Voto para candidato ficha suja vai ficar congelado até decisão final

da redação

Às vésperas da eleição, a Lei da Ficha Limpa deve excluir nomes importantes no cenário político que não conseguiram o registro junto à Justiça Eleitoral, devido a condenações judiciais por órgãos colegiados. Os casos mais graves envolvem os deputados Pedro Henry (PP) e Gilmar Fabris (DEM). Segundo o Tribunal Superior Eleitoral,  esses candidatos não terão seus votos totalizados durante a apuração do resultado das eleições. A medida está prevista em lei e impedirá que os eleitores saibam quantos votos foram dados aos postulantes sem registro.
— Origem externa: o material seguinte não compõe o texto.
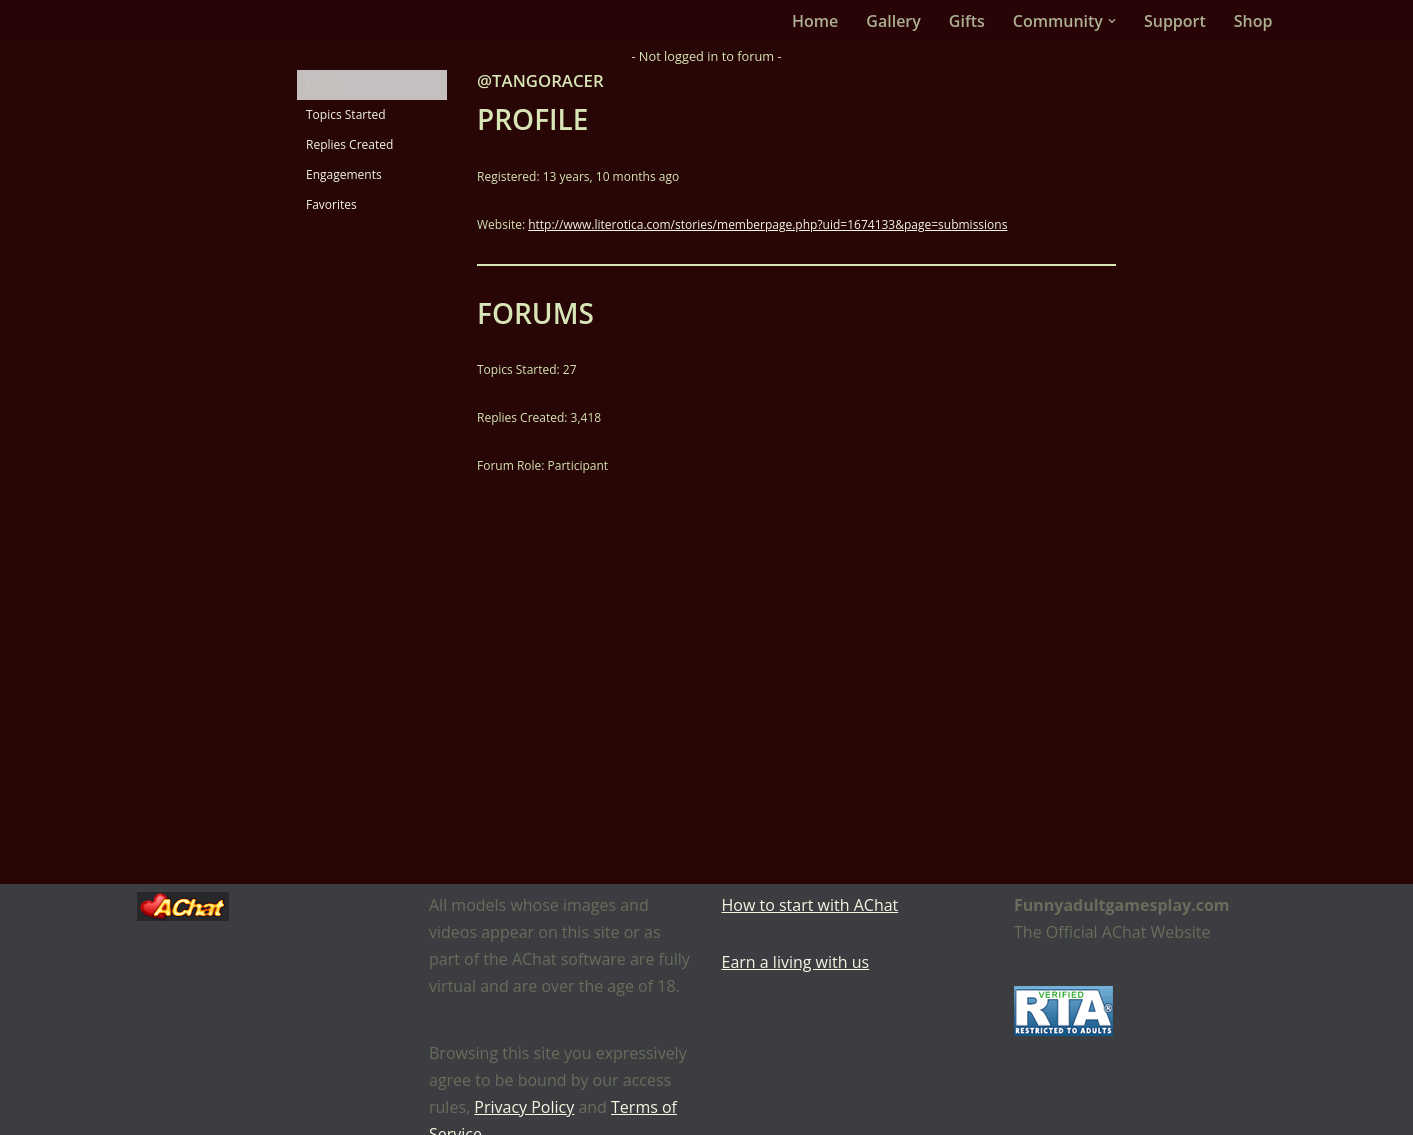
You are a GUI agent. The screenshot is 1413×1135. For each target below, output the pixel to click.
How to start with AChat (810, 905)
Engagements (344, 174)
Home (815, 21)
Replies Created (349, 144)
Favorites (331, 204)
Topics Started (346, 114)
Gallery (893, 21)
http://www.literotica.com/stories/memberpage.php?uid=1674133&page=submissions (767, 224)
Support (1175, 21)
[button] (1112, 21)
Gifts (967, 21)
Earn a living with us (796, 962)
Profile (324, 84)
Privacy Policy (524, 1107)
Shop (1253, 21)
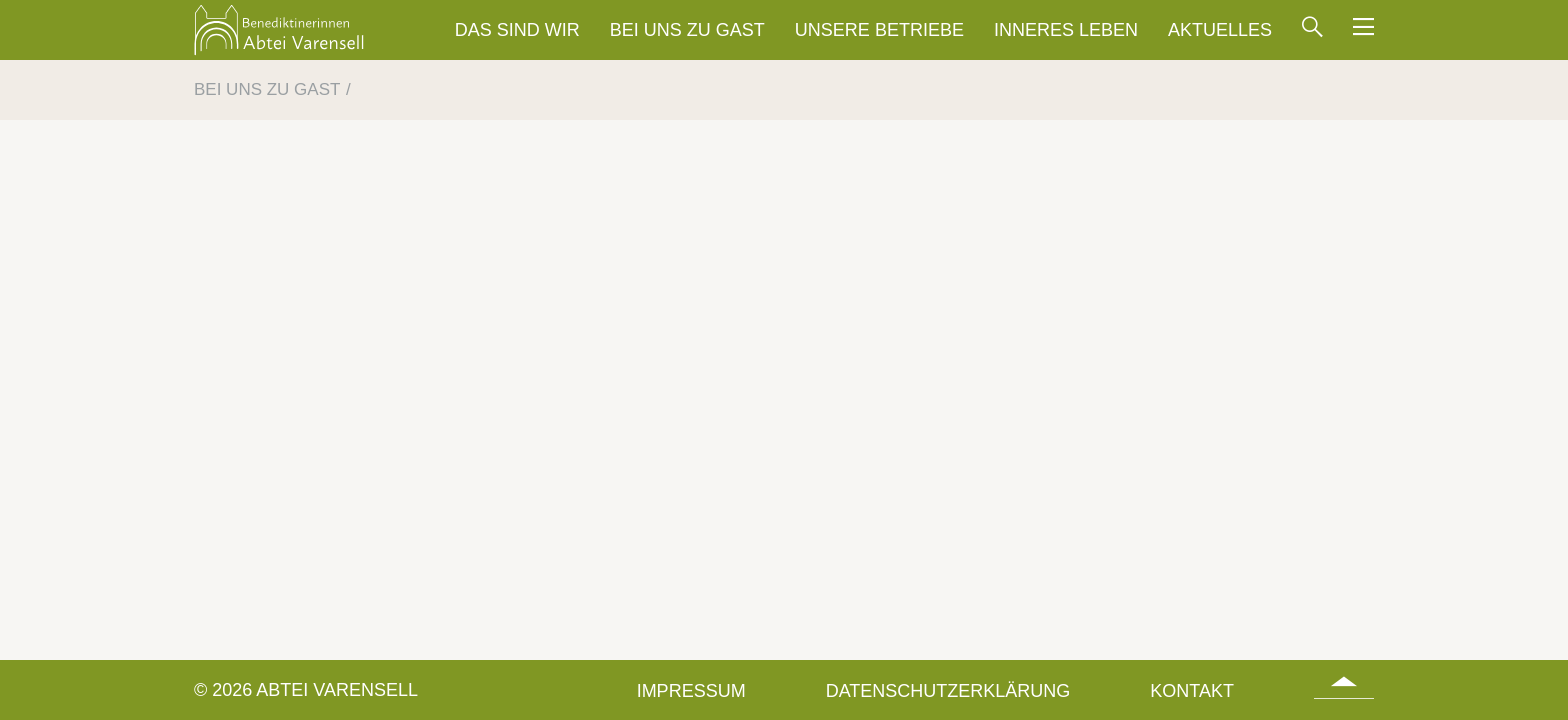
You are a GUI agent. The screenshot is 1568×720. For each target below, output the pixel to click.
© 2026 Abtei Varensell (306, 690)
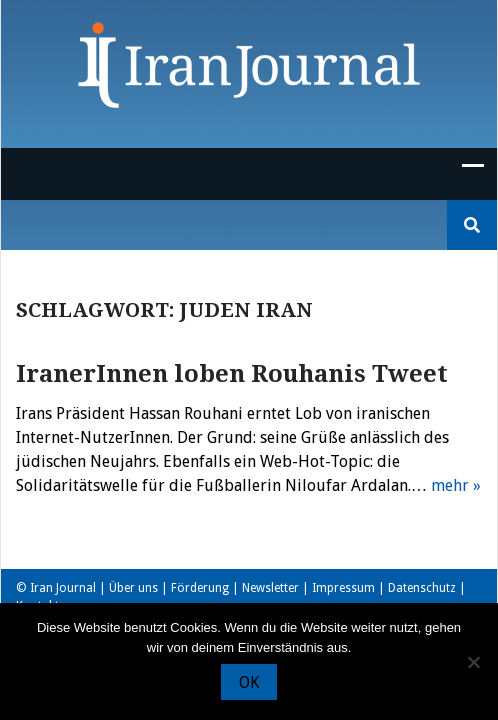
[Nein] (473, 662)
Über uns (133, 588)
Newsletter (270, 588)
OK (249, 682)
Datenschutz (422, 588)
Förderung (200, 588)
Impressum (343, 588)
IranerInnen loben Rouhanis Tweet (232, 374)
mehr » (456, 485)
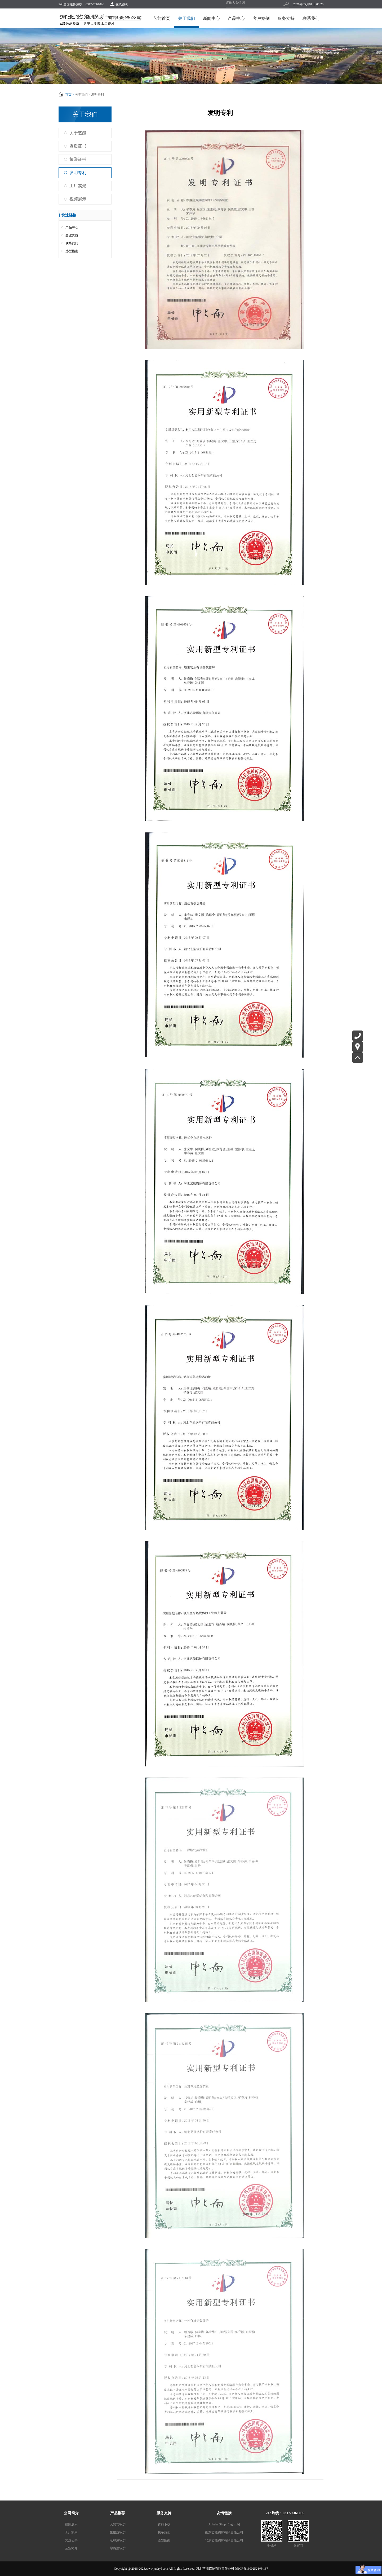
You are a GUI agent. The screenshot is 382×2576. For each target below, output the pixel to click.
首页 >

Esse tipo de situação não é nova no Brasil. A mesma situação (votos não computados) ocorreu na eleição para prefeitura de Campos (RJ), em 2008, quando o ex-prefeito e atual deputado federal Arnaldo Vianna (PDT) teve o registro da candidatura impugnado e concorreu por força de uma liminar. Logo após a disputa, ele não teve seus votos divulgados.  Este ano, o episódio se repetirá em todo o Brasil.

Após as eleições, durante a totalização dos votos, os candidatos barrados pela Ficha Limpa aparecerão com zero na computação dos votos, pois os votos a eles atribuídos serão considerados nulos. Os votos dados aos candidatos impugnados ficarão num arquivo separado em poder da Justiça Eleitoral, que somente com uma definição final sobre sua candidatura irá revelar a votação.

O deputado Pedro Henry teve seu registro indeferido pelo Pleno do TRE de Mato Grosso com base em impugnação do Ministério Público Eleitoral, que apontou sua inelegibilidade por oito anos em razão de duas condenações colegiadas, uma por compra de votos em 2006 e outra por abuso de poder econômico nas eleições de 2008. O parlamentar também responde a processos criminais e de improbidade administrativa, acusado de participar dos escândalos do “Mensalão” e dos “Sanguessugas”.